(Listed records)
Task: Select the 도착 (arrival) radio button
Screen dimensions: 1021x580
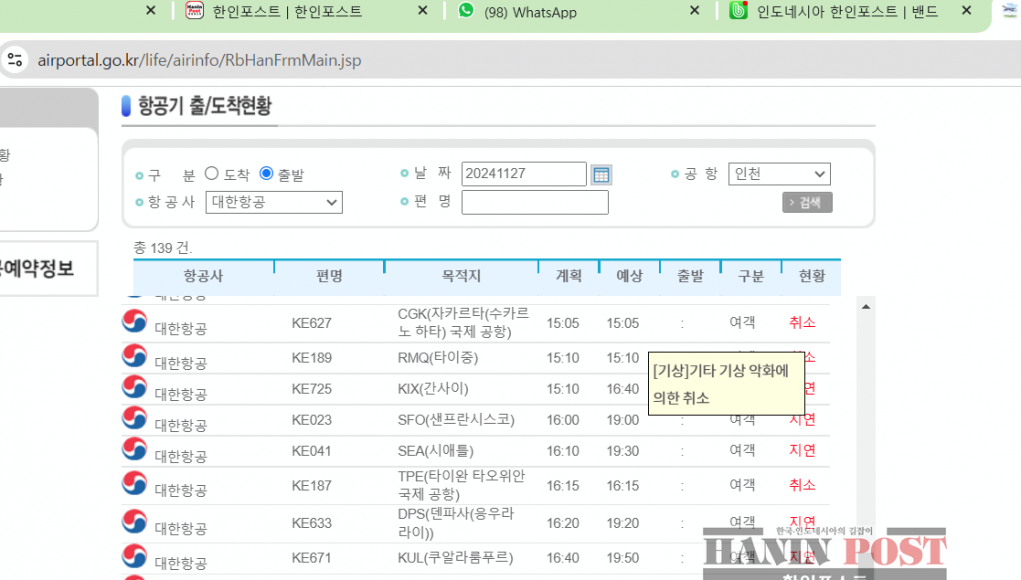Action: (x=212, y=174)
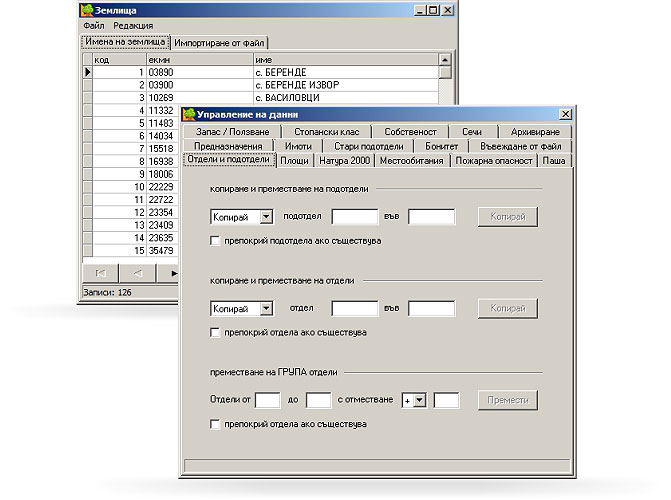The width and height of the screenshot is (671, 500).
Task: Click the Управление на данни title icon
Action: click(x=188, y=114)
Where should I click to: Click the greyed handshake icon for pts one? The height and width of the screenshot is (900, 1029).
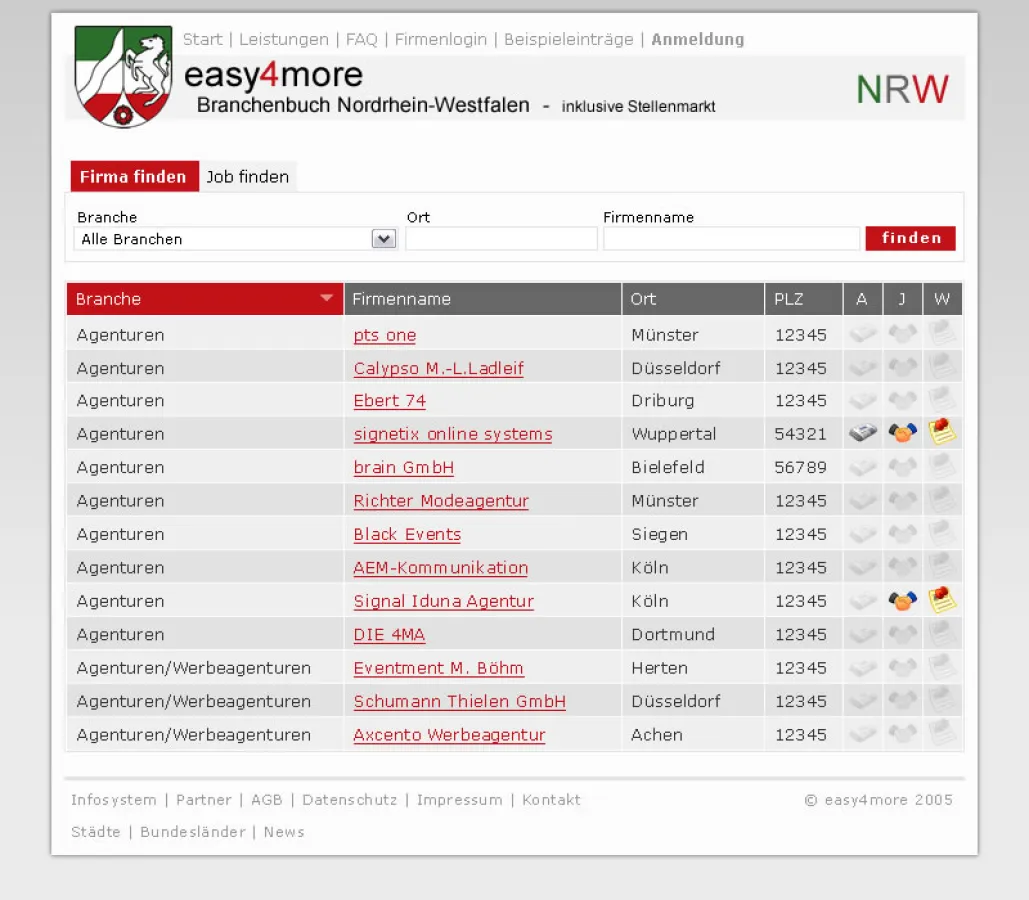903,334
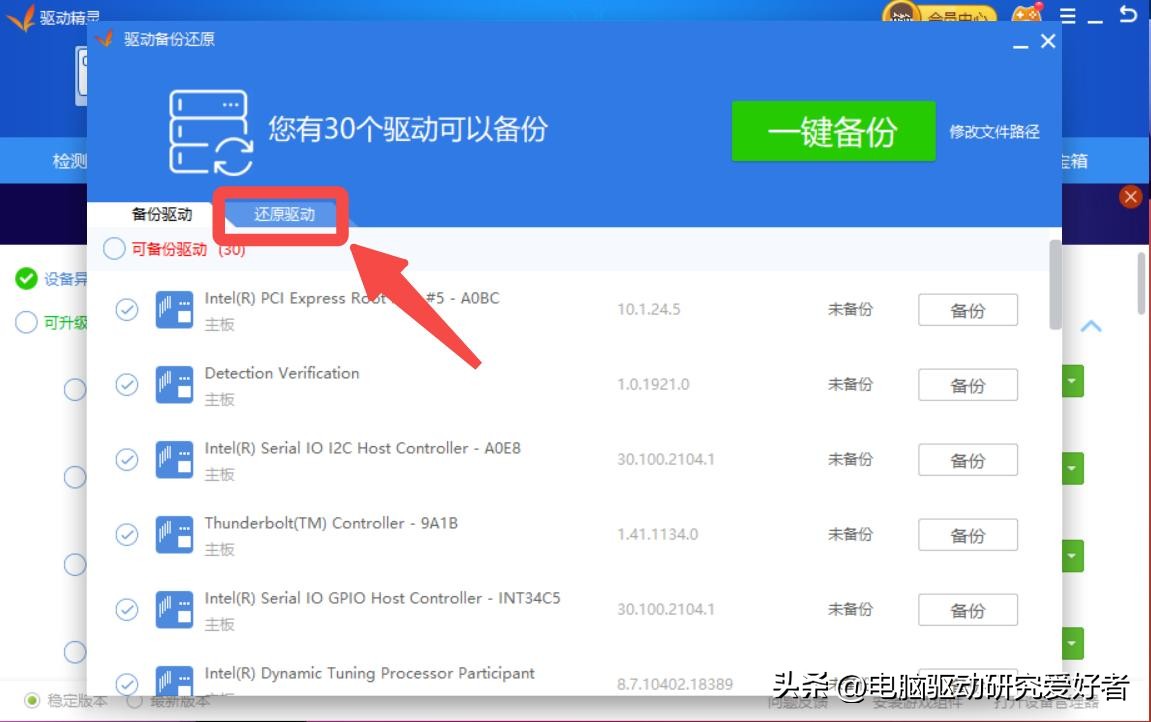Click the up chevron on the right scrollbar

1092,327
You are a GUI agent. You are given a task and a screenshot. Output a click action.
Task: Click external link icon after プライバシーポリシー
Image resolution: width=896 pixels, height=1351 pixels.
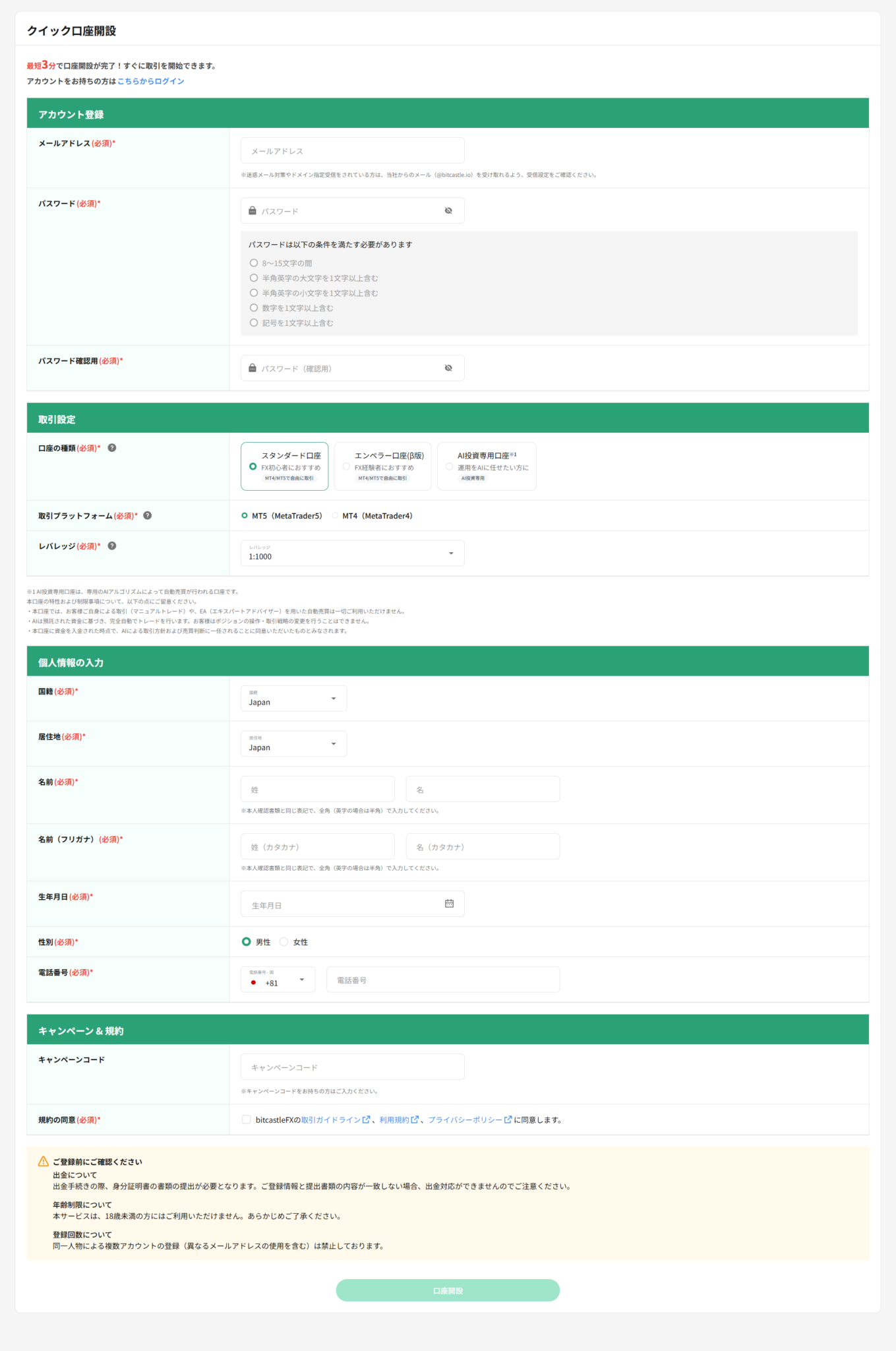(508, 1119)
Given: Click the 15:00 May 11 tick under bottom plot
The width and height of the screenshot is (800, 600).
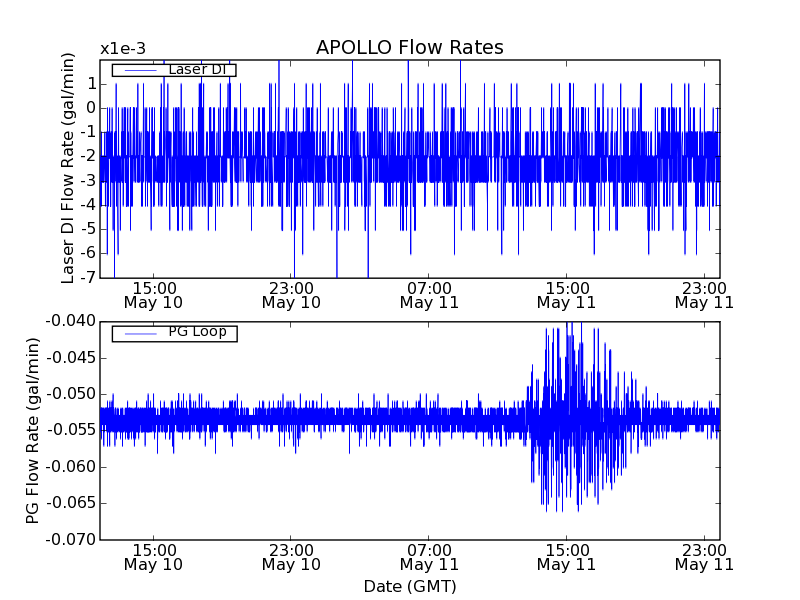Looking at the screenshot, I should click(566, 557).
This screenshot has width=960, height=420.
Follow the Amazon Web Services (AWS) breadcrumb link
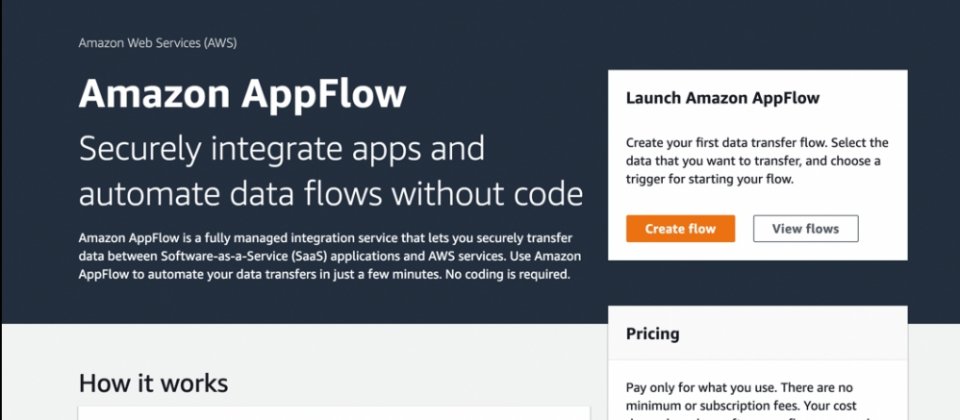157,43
(End Listed records)
How to complete this task = Quote only the lines that start at the line holding "Screen dimensions: 1021x580" and end at the last line of the entries, including both of those lines, and omit every picture.

Output for this exercise =
Screen dimensions: 1021x580
Action: (x=212, y=174)
The width and height of the screenshot is (671, 500).
Task: Click the Управление на данни title icon
Action: click(x=188, y=114)
Where should I click to: Click the greyed handshake icon for pts one? The height and width of the screenshot is (900, 1029).
903,334
Click the up chevron on the right scrollbar

1092,327
You are a GUI agent. You are given a task and a screenshot. Output a click action.
Task: Click external link icon after プライバシーポリシー
Image resolution: width=896 pixels, height=1351 pixels.
(508, 1119)
Given: Click the 15:00 May 11 tick under bottom plot
The width and height of the screenshot is (800, 600).
Looking at the screenshot, I should click(566, 557).
This screenshot has width=960, height=420.
Follow the Amazon Web Services (AWS) breadcrumb link
157,43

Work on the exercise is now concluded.